Small Molecules vs. Biologics

Not all drugs are pills made from chemicals mixed in a lab. The drug world splits into two broad categories: small-molecule drugs and biologics. The difference is size, complexity, and how they’re made.

Small-molecule drugs are the traditional kind. Aspirin, ibuprofen, most antibiotics. They have simple, well-defined chemical structures, can be manufactured in large uniform batches, and are small enough that the immune system generally ignores them. Biologics are much larger molecules, often containing hundreds of amino acids, and can only be produced by living systems like engineered bacteria, yeast, or animal cells. Insulin, monoclonal antibodies used in cancer treatment, and many newer therapies are biologics.

Because biologics are so large and complex, the body sometimes recognizes them as foreign invaders and mounts an immune response against them. This is one reason biologics require different manufacturing standards and can’t simply be copied the way a generic version of a small-molecule drug can be.

How Drugs Get Classified by Risk

Once something is recognized as a drug, it gets sorted based on how much oversight it needs. Nonprescription drugs reach the market through one of two paths: a full drug application (the same process used for prescription drugs, just with data showing it’s safe for self-use) or the over-the-counter monograph system, which covers well-established ingredients like acetaminophen or hydrocortisone cream that have decades of safe use data behind them.

Prescription drugs require a separate approval process.
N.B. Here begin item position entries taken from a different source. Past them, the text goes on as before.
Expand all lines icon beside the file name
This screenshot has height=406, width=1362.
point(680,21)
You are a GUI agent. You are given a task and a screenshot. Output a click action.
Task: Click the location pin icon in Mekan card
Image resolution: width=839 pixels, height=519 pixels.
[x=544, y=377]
The FDA’s Center for Drug Evaluation and Research approved 46 novel drugs in 2025 alone, each one a substance never before marketed in the U.S.

Drugs that carry a risk of abuse face an additional layer of classification under the Controlled Substances Act, which sorts them into five schedules. The criteria are straightforward: does the substance have an accepted medical use, how likely is it to be abused, and how severe is the dependence it can cause? Schedule I substances (like heroin) have no accepted medical use and high abuse potential. Schedule V substances have the lowest abuse potential and typically contain limited quantities of controlled ingredients. Everything in between falls on a sliding scale of risk, from Schedule II (high abuse potential with severe dependence, like certain opioid painkillers) down to Schedule IV (low abuse potential, like some sleep aids).

Why the Same Substance Can Be Multiple Things

The most counterintuitive part of drug classification is that context determines category. Oxygen is a naturally occurring gas. Oxygen delivered through a tank at a prescribed flow rate to treat a lung condition is a drug. Botulinum toxin is one of the deadliest substances on earth, but in controlled doses it’s an FDA-approved drug for migraines, muscle spasticity, and cosmetic use.

Even water, administered intravenously in a sterile solution for a medical purpose, meets the legal definition. The substance itself doesn’t change. What changes is the intent, the claim, and the regulatory framework wrapped around it. That combination of purpose, pharmacological action, and legal classification is what makes something a drug.